Safeguarding the Vulnerable: The IMF's Dual Approach of Reform and Aid
- momohonimisi26
- Sep 1, 2025
- 2 min read

In an era of persistent global economic uncertainty, the International Monetary Fund (IMF) has emphasized the critical need for comprehensive fiscal reforms and robust social safety nets to
address rising poverty and food insecurity. Drawing from recent Article IV consultations and country-specific analyses, the IMF’s priorities revolve around boosting domestic revenues, scaling up targeted cash transfers, and improving budget frameworks to foster inclusive and sustainable growth.
One of the core priorities for the IMF is strengthening domestic revenue mobilization. This is particularly vital for countries heavily reliant on volatile sectors, such as hydrocarbons or mining, where revenue fluctuations can exacerbate fiscal instability. For instance, in Equatorial Guinea, declining hydrocarbon production has strained public finances, prompting the IMF to recommend broadening the tax base and enhancing revenue administration to ensure fiscal sustainability. Similarly, in Mali, where economic resilience is challenged by conflict, natural disasters, and reliance on gold exports, the IMF has urged authorities to strengthen tax collection and customs administration to meet the WAEMU’s fiscal deficit ceiling of 3% of GDP by 2027. Nigeria, too, has been advised to increase revenues to fund essential investments in infrastructure, agriculture, and climate adaptation, especially as oil revenues remain unpredictable.
Alongside revenue enhancement, the IMF underscores the importance of effective budget frameworks. Transparent, realistic budgeting and expenditure management are crucial for allocating resources to priority areas such as healthcare, education, and social protection. In Norway, the IMF recommended reinforcing fiscal rules with medium-term expenditure limits to counter volatility from market-driven changes in the Government Pension Fund Global. This would improve fiscal planning and ensure strategic resource allocation. For Nigeria, the IMF highlighted the need for an effective budget framework to deliver investments in people and infrastructure, emphasizing realistic assumptions and transparent implementation to strengthen accountability.
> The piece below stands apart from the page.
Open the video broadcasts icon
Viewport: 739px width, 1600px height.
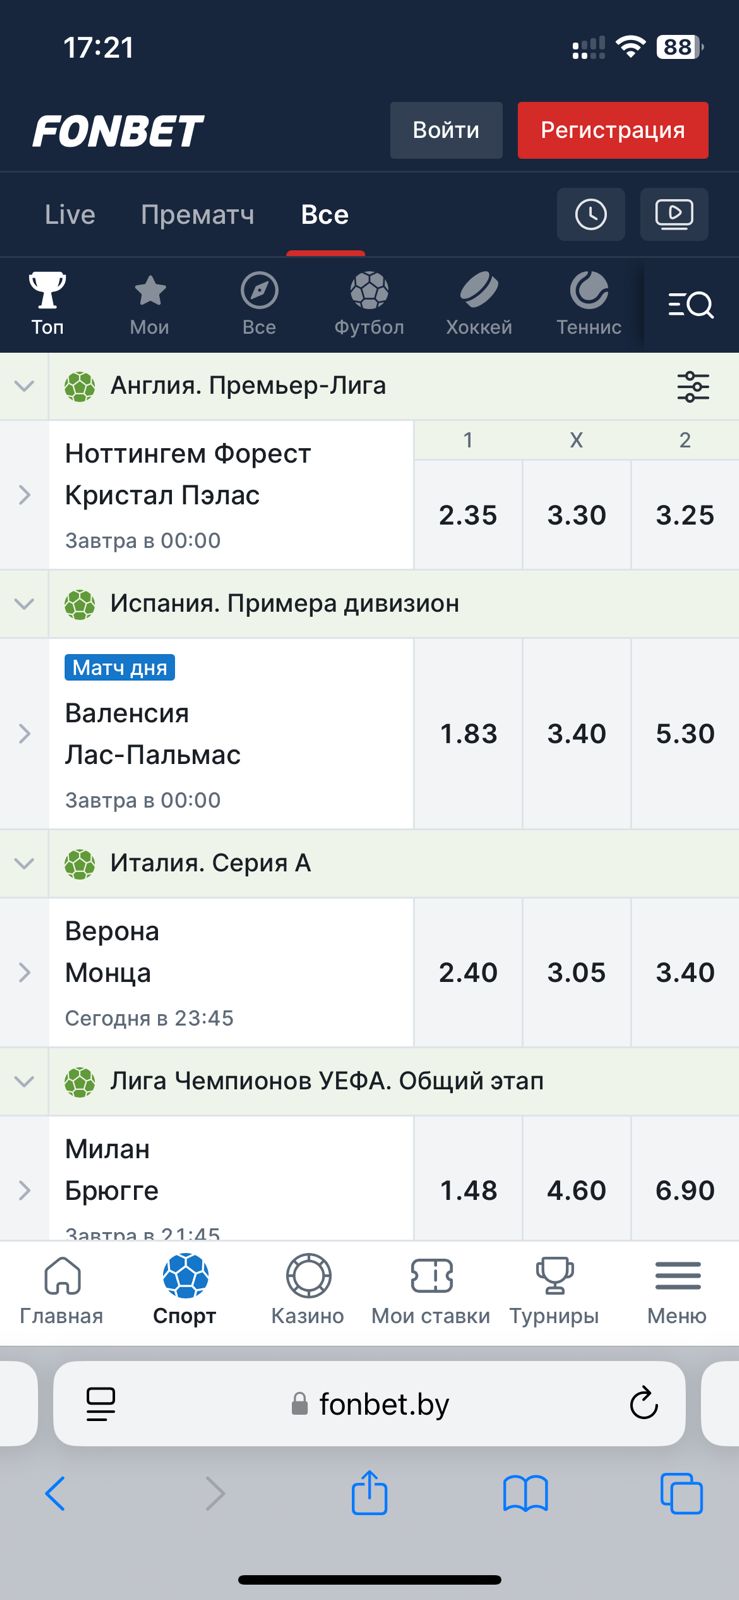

However, fiscal reforms alone are insufficient without measures to protect the most vulnerable. The IMF has consistently advocated for scaling up social safety nets, particularly through digitalized cash transfer systems. These systems can efficiently identify and support those in need, even in low-capacity settings. Nigeria’s cash transfer system is seen as a critical tool to mitigate the impact of economic shocks and high inflation on poor households. The IMF has also highlighted successful digital social safety net initiatives in countries like Brazil, India, and Togo, which use technology to verify beneficiaries and distribute payments, ensuring timely support during crises. In Mali, where poverty and displacement are acute, the IMF urged authorities to strengthen social safety nets and scale up targeted measures to support vulnerable groups amid declining foreign aid.
The interplay between these priorities is evident across diverse economies. In oil-dependent nations like ours, revenue diversification and prudent fiscal management are essential to create space for social spending
In conclusion, the IMF’s recommendations for fiscal reforms and social safety nets are tailored to country-specific contexts but united by common themes: mobilizing domestic revenues, enhancing budget transparency, and protecting the vulnerable through digitalized cash transfers.
As global economic uncertainties persist, these measures remain imperative to reduce poverty, ensure food security, and build resilient economies for the future.